The BBC publishes an interesting column by Dan Gillmor on how mainstream media can integrate the energy of citizen journalists into its newsgathering effort.

Gillmor draws on how a blogger organised his readers to harry their representatives to unpick a law which they felt protected Republican congressman Tom DeLay. Individually, the efforts would have had little impact; but gathered together on Joshua Micah Marshall's left-leaning Talking Points Memo blog, they helped to overturn the law. DeLay resigned last week. While it might be overdoing things to suggest that bloggers brought him down in the same way conservative citizen journalists made several media executive positions unsustainable in 2004, it's fair to say that Talking Points contributors played a small but significant role in DeLay's downfall.

Political organising is one thing - see yesterday's lead for how blogging is made for campaigning - but newsgathering is quite another. There's quite a lot of resistance to the idea of incorporating citizen journalists into any newsgathering effort, beyond the traditional inclusion of eyewitness reports and, more recently, photographs taken by bystanders. One leading academic and columnist describes work by non-professionals as "raw material rather than finished product, and opinion-givers in an echo chamber of like-minded amateurs."

This may be so: Following links around many politically-minded weblogs can be a depressing exercise, with a seemingly endless supply of anti-Bush and anti-liberal rants all confirming one another.

But what makes a partisan newspaper columnist any more of a "finished product" than a well-written and observant blog post? And, in a democracy of voices, even the bottom-feeding rantings of the worst bloggers have as much right to be read and distributed as a professional columnist's op-ed.

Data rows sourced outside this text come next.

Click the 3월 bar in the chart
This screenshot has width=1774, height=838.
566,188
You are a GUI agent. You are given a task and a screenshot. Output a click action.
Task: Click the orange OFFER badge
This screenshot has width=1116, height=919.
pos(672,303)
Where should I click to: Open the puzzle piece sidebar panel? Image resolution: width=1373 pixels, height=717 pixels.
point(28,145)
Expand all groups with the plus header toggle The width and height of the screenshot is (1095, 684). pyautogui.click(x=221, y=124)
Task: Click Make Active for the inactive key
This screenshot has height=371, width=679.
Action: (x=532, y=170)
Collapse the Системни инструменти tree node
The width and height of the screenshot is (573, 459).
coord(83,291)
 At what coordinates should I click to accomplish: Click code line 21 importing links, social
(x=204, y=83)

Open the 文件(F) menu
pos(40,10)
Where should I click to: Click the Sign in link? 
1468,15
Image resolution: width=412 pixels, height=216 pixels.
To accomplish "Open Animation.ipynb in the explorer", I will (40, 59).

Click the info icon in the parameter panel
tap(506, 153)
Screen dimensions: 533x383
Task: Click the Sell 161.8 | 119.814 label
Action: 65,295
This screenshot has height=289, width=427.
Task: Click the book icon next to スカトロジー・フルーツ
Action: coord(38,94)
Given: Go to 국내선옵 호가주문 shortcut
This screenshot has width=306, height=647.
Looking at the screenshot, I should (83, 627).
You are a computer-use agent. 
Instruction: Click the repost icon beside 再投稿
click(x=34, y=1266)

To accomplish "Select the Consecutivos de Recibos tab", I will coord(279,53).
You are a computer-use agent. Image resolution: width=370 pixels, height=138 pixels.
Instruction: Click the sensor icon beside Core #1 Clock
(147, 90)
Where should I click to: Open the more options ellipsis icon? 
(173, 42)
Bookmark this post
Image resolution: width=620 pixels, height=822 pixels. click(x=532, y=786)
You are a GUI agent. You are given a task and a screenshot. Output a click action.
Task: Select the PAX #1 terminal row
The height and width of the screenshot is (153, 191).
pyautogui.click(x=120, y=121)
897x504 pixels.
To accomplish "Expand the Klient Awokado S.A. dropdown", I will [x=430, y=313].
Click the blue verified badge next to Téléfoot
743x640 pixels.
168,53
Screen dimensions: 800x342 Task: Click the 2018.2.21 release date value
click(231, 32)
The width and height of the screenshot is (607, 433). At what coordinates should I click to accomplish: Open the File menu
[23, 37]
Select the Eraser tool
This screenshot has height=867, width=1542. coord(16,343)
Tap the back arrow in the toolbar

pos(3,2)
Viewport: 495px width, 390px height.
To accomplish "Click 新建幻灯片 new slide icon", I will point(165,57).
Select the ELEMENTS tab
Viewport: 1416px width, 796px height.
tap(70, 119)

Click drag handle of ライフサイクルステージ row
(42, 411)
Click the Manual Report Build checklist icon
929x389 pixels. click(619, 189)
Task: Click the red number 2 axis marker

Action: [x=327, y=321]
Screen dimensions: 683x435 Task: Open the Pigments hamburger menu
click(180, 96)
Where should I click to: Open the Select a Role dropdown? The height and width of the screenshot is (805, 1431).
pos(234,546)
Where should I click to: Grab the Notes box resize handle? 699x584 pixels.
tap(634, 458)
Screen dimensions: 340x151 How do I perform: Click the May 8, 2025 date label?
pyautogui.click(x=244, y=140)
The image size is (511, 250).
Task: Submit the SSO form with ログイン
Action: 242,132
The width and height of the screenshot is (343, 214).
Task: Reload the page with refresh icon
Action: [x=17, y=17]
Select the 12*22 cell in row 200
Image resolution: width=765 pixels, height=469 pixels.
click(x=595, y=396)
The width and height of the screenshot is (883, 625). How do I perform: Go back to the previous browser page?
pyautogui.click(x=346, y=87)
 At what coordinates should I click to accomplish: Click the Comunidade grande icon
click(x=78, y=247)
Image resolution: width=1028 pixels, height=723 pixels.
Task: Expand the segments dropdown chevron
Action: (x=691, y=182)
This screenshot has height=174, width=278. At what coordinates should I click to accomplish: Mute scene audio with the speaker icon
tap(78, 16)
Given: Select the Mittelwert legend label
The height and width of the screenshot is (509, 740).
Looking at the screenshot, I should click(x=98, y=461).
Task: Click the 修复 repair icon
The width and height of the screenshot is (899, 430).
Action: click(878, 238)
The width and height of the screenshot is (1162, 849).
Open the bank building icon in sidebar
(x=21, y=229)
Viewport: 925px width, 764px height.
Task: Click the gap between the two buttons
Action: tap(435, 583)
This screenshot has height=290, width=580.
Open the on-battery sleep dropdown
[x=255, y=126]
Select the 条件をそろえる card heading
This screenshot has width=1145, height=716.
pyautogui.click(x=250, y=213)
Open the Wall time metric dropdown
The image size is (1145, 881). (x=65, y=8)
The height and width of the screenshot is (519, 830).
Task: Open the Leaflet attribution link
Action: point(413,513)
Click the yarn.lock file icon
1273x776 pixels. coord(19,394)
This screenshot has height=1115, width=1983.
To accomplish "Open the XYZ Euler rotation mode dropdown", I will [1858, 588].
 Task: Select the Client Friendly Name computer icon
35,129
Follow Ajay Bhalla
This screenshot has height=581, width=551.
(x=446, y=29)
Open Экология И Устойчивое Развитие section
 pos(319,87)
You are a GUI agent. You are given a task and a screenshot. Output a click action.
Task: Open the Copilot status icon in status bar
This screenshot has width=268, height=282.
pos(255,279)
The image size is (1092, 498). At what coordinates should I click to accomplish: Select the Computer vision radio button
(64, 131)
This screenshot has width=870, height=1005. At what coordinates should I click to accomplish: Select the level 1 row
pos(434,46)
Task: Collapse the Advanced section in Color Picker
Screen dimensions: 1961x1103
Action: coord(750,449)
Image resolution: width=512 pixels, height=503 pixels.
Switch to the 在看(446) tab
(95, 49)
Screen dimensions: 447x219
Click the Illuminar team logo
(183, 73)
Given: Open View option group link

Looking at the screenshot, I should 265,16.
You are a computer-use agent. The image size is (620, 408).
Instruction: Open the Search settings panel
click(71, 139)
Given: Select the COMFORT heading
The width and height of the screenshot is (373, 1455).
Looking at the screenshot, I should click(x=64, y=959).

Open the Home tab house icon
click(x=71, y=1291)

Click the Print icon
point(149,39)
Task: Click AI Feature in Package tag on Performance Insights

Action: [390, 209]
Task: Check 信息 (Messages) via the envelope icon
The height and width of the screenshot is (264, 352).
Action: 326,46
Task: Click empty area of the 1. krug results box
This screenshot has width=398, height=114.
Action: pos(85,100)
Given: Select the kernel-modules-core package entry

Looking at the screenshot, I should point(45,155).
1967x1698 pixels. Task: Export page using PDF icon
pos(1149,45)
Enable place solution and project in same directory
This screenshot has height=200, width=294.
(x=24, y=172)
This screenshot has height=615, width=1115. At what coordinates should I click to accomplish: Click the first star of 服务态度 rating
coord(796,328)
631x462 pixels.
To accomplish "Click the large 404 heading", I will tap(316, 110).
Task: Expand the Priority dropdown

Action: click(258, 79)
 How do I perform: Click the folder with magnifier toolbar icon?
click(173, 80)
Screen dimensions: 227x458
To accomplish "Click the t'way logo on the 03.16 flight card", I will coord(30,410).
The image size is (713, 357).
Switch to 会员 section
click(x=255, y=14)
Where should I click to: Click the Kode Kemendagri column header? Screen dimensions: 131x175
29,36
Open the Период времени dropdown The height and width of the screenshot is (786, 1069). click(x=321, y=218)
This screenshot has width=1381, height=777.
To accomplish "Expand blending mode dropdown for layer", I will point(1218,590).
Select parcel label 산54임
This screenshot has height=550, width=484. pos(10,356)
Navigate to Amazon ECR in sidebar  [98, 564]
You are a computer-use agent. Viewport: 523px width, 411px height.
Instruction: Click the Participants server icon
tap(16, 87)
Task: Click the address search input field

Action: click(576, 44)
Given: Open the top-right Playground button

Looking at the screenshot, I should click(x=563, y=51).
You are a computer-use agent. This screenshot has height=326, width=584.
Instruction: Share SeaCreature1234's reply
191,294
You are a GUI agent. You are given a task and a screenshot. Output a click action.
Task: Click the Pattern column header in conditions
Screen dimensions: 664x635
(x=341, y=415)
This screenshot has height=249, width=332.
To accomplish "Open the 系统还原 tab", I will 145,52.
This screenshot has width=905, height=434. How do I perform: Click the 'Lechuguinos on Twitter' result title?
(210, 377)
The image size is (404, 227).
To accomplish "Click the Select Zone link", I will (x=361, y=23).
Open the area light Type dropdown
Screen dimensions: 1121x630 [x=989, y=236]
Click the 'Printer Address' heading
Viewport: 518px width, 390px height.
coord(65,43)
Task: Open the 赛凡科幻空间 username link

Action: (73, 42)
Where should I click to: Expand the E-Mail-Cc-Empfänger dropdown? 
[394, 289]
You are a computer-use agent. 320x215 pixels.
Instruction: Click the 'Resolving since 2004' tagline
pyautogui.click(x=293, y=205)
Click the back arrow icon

Indeed, one could argue that blogs are a refreshing return to the days of pamphleteering after decades of paternalistic observations from broadsheet columnists. Clever newspapers, says Gillmor, "should be aiming to help their communities engage in that (emergent global conversation), via blogs, podcasts, discussion boards and all of the other conversational tools."

Gillmor argues that citizen journalists can help build a broader picture of any story. Take the aftermath of the Hurricane Katrina disaster. Gillmor says that the rebuilding of New Orleans is "too big a story for any professional media company to cover in a thorough way."

"They should be asking the citizens of the affected communities for help, but as far as I can tell they aren't even making the attempt, and are thereby missing an enormous opportunity."

Journalists shouldn't worry about their position if citizens get a voice in the conversation - most citizens who contribute the odd story don't want to be full-time journalists anyway, and the need for the best work of professionals won't go away anytime soon. But it would be foolish to argue against the reality that the "old systems are expanding" - news organisations should learn "new ways to gather, sift and recombine what we know and learn together."

UPDATE: Some broadcasters are working with mobile phone operators to make citizen journalism easier still. The Guardian reports that ITN and Sky News are in talks with a mobile operator to take feeds directly from citizen journalists armed with video-enabled mobile phones and broadcasting them directly on their news programming.